Maybe you voted for Trump because you were against abortion; or maybe because you were frustrated with the price of milk, eggs, bread and gas; or maybe because you disliked Democrats; or maybe because you felt deceived by news commentators; or maybe because you feared the “deep state”; or maybe because you believed Washington just needed a good house-cleaning; or maybe because you liked Trump’s style, his hutzpah, his irreverence, his willingness to “tell it like it is”; or maybe because you felt Trump embodied your grievances against all those not like you (gay, trans, immigrant, etc.) and personified your anger at them, and your nostalgia for simpler times when they were invisible.
Whatever the reasons, you got lots more than you voted for. You got the Whole Trump, not just the sliver you voted for. You got his approval for the use of violence to gain political power. The law that applies to you and me does not apply to those members of the Proud Boys and the Oath Keepers, whose sentences have now been wiped out by the president.
“You got the Whole Trump, not just the sliver you voted for.”
It was the fear of such a paramilitary group, the Black Shirts, that brought Mussolini to power in Italy, in October 1922. For nearly two years, they had been “attacking and destroying the organizations … of communists, republicans, Catholics, (and) trade unionists.” The Squadre d’Azione (Action Squad) had been formed in 1919 to destroy Mussolini’s political enemies. On Oct. 29, 1922, King Victor Emmanuel III, fearing reprisals from the Black Shirts, asked Mussolini to form a new government, and on the next day, he marched into Rome as Il Duce, The Leader. Britannica goes on to observe that Mussolini assumed power due to “a transfer of power within the framework of the constitution, a transfer made possible by the surrender of public authorities in the face of fascist intimidation.”
On Inauguration Day, the new U.S. president said it was OK for participants in the attempted coup at the Capitol to assault police officers, but it would not be OK for you or me to attack the police officers in our cities and towns. With those pardons, the new president legitimated the use of violence in pursuit of political power.
Violence for power. That’s been the playbook of all the kings, emperors and dictators since, well, since the Babylonian, Nebuchadnezzar, or the Chinese, Qin Shi Huang, or the Viking, Ragnar Lodbrok, or … name your favorite despot. Political power by violence or the threat of violence. That’s the way the world was run for millennia.
That is, until the 17th century and the advent of the then novel notion that governments exercise their powers by the consent of the governed — consent not given under threat of violence but freely given, by deliberation, debate, compromise and voting.

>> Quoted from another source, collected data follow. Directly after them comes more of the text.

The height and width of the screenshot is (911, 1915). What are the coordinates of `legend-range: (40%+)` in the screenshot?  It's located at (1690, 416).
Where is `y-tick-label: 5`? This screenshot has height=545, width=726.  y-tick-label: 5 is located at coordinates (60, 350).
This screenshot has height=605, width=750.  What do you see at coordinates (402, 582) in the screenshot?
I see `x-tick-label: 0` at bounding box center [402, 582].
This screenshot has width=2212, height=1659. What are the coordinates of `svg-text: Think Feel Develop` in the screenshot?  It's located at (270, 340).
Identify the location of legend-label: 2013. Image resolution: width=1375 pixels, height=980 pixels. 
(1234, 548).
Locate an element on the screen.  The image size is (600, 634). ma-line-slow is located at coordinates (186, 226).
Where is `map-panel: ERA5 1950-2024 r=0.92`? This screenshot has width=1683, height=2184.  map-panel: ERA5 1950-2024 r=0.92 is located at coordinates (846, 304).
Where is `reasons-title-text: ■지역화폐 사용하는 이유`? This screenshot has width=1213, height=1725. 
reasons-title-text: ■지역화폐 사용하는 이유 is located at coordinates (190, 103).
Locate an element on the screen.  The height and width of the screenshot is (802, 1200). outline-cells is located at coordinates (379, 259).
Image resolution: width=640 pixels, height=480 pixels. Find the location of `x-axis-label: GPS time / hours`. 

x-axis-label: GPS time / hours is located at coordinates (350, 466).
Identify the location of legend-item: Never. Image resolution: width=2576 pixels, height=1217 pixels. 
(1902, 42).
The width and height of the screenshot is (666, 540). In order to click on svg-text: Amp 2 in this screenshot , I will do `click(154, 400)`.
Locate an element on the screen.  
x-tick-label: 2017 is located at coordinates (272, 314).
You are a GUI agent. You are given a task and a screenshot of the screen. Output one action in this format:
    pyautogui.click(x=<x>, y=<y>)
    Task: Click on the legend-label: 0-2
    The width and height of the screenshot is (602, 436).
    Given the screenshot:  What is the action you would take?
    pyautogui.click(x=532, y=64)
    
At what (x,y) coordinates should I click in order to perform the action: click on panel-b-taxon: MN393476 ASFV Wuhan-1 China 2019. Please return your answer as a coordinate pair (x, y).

Now Trump has his paramilitaries and his mob, and he is signing executive orders as if they were decrees. He has declared a national emergency on the Mexican border, which permits him to deploy the U.S. Army there, to do what soldiers are trained to do. The last thing we need in his hands is a national police force.
Here, Timothy Snyder’s compact handbook, On Tyranny, is instructive. He writes: “On the claim that the (Reichstag) fire was the work of Germany’s enemies, the Nazi Party won a decisive victory in parliamentary elections on March 5 (1933). The police and Nazi paramilitaries began to round up members of left-wing political parties and place them in improvised concentration camps. On March 23, the new parliament passed an ‘enabling act,’ which allowed Hitler to rule by decree. Germany then remained in a state of emergency for the next 12 years, until the end of the Second World War.”
History doesn’t repeat itself, but it certainly is rhyming right now. Beware. Be informed. Be brave. Pray, and be kind.
Richard Conville is professor emeritus of communication studies at the University of Southern Mississippi and a long-time resident of Hattiesburg, Miss. This column previously appeared in the Pine Bluff News.